It still led to his own death as well, but he welcomed that. It would be a release from eternal pain. He welcomed the thought of falling into Axat’s embrace at last, of leaving behind the shriveled, tormented, and pained shell of his physical body. That would be no great sacrifice. He’d lived long decades, and he had been Axat’s devoted servant, and he had been both rewarded and punished for that. No, to find his own death would be sweet and he could embrace the Great Winged Serpent without fear, if beyond his death there was still the vision She had granted him. If his death sealed the Long Path.

In his visions atop the Teocalli Axat, Niente had glimpsed a world at peace for a time, a world where East and West respected their individual boundaries, where trade between them was open and free, where the best of both cultures merged into a new whole, where even the worlds of the gods seemed to come together. Yes, there were still battles and strife in this world, but the conflicts were smaller and more easily resolved. People being what they were, it wasn’t possible to find a path where there wasn’t bloodshed and conflict. But down that Long Path, the world as a whole was more benign, more accepting.

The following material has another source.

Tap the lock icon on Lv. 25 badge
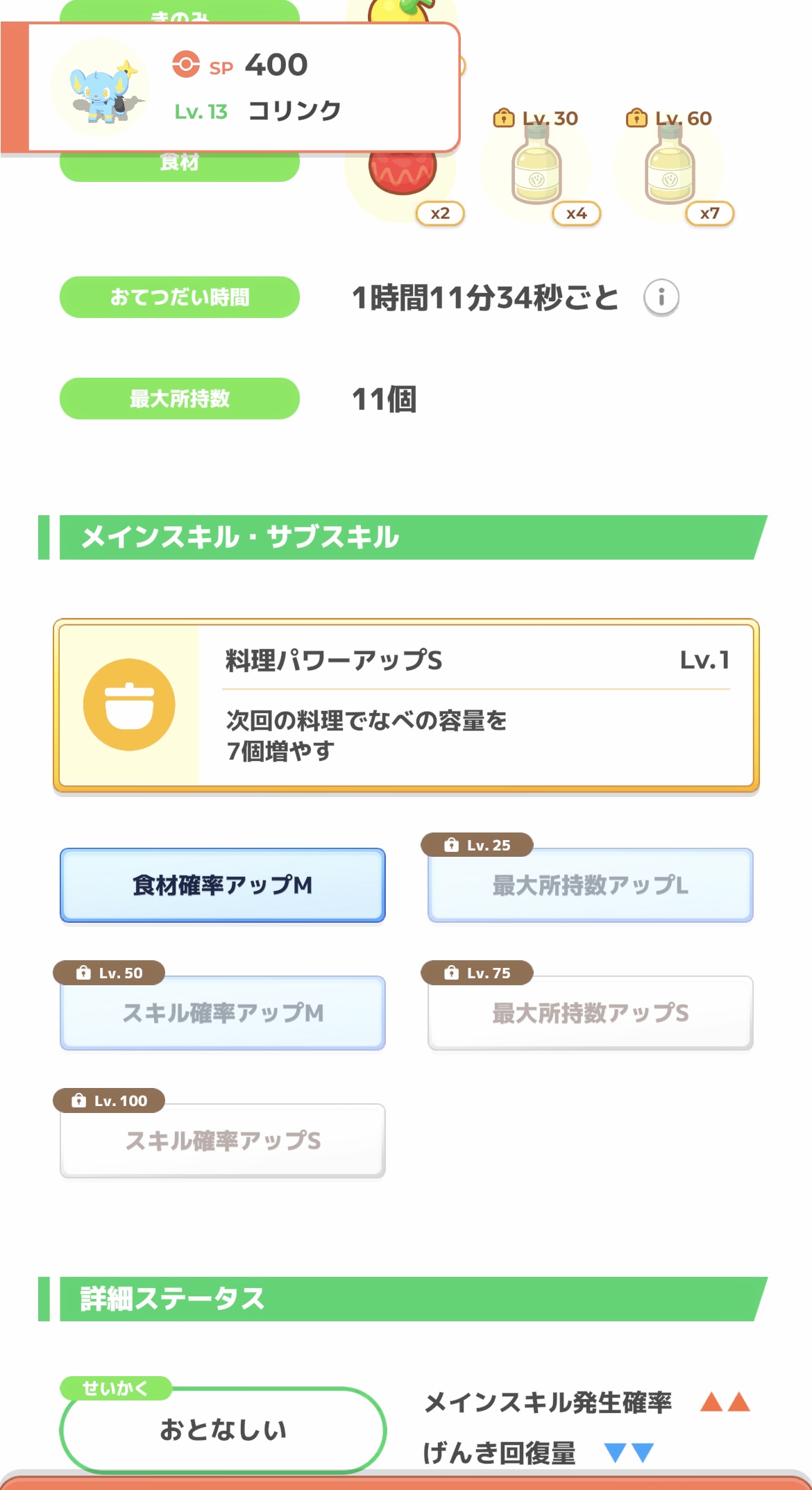Screen dimensions: 812x1490 [452, 845]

Now, Niente looked for that future. It was still there, but the vision was murky and disordered, and he was no longer certain he could find the way to it in reality.

“Taat?”

He heard Atl’s voice, and with the interruption, the green mist dissolved and he was merely staring at his own ugly, shimmering reflection in the water of the bowl. A droplet-like rain-hit the surface of the bowl, rings radiating out from it, touching the edges and rebounding in complex patterns, and Niente realized that he was weeping. He brushed at his eyes with his gnarled, clawed hands. “What?” he asked, blinking and raising his head. The back of his neck was stiff; how long had he been gazing into the bowl?

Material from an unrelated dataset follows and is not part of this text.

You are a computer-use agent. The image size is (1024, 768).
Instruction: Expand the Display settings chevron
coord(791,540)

Atl was staring at him, and Niente wondered how long his son had been there. Perhaps he’d been muttering to the visions in the scrying bowl, as he sometimes did-what might Atl have heard? “What, my son?” Niente asked again, trying to soften his voice.

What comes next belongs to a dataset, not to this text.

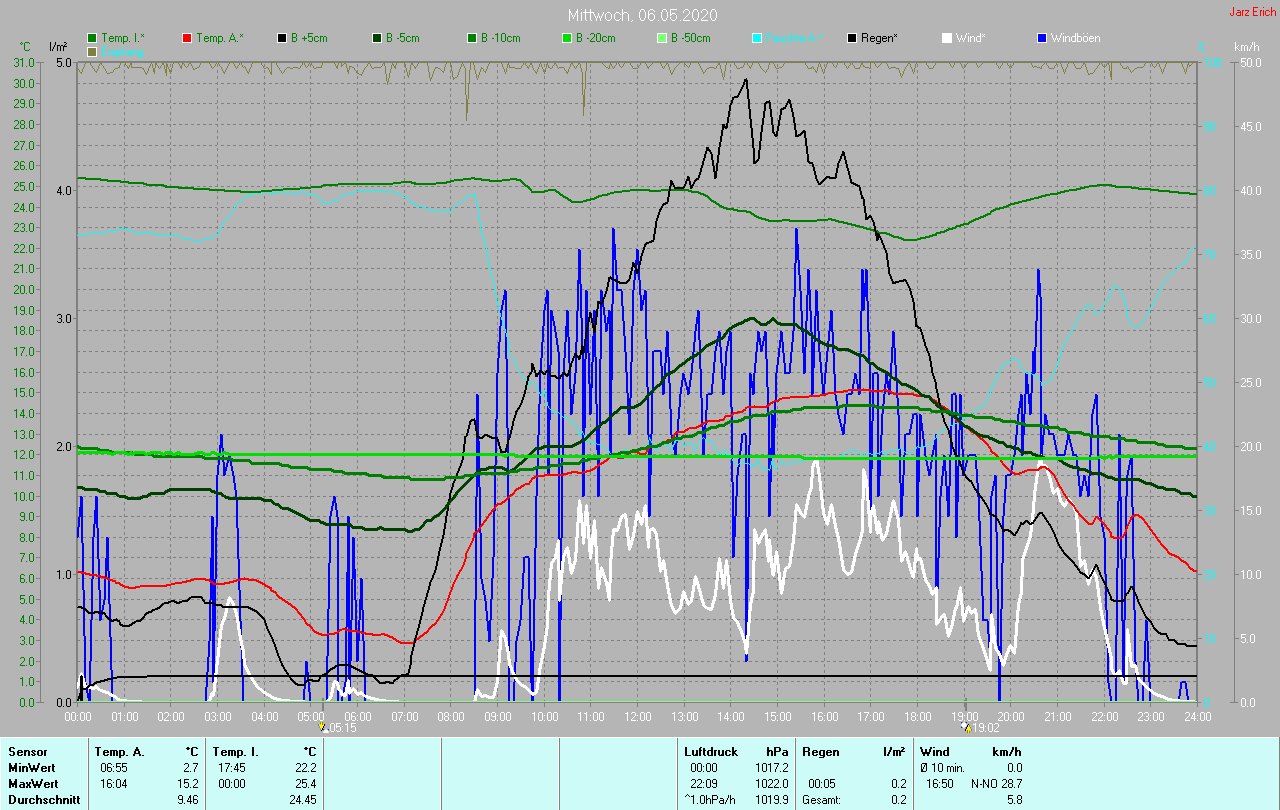1280x810 pixels.
Task: Click the cyan humidity legend square
Action: pos(757,38)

“The fleet is approaching the next large city, and Tecuhtli Citlali would like to speak to you regarding the vision you have had for this battle.”

“Yes, I’m sure he would,” Niente said. He sighed. Groaning with the effort of moving, hating how his back was bowed and how he shuffled like an old man, he lifted the scrying bowl and took it to the small window of the tiny room. He opened the shutter that kept out the spray and wind, and tossed the water out into the A’Sele. He wiped the bowl with the hem of his robe and handed it to Atl. “Take the bowl and purify it,” he said to his son as if he were an apprentice. “Tell Tecuhtli Citlali that I’ve just asked Axat to grant me Her visions, and that I’ll come to him as soon as I’ve rested for a stripe of the candle.”

“He won’t like that.”

“Indeed he won’t. And that’s part of why I do it.” Niente attempted a smile; he wondered if it showed on his face at all. “One thing the Nahual must teach the Tecuhtli is that we are equals, despite what the Tecuhtli likes to believe. We won’t reach Villembouchure for another day and more. There’s nothing he can do right now to seal our victory. Therefore, he can wait long enough for me to recover my strength.”

Atl grinned at that. He clutched the bowl to his chest. Niente saw Atl’s fingers close around it, almost possessively, stroking the incised figures of animals around the rim with familiarity. He is going to look into the bowl again, too. The realization came to him as a certainty. “I’ll do as you say, Taat,” Atl said. “I’ll give Tecuhtli Citlali your message.”

Niente nodded. Almost, he started to caution Atl not to use the bowl again so quickly, but he did not. You can’t stop him, any more than you could have stopped yourself. Say it, and you only guarantee that he will use it more.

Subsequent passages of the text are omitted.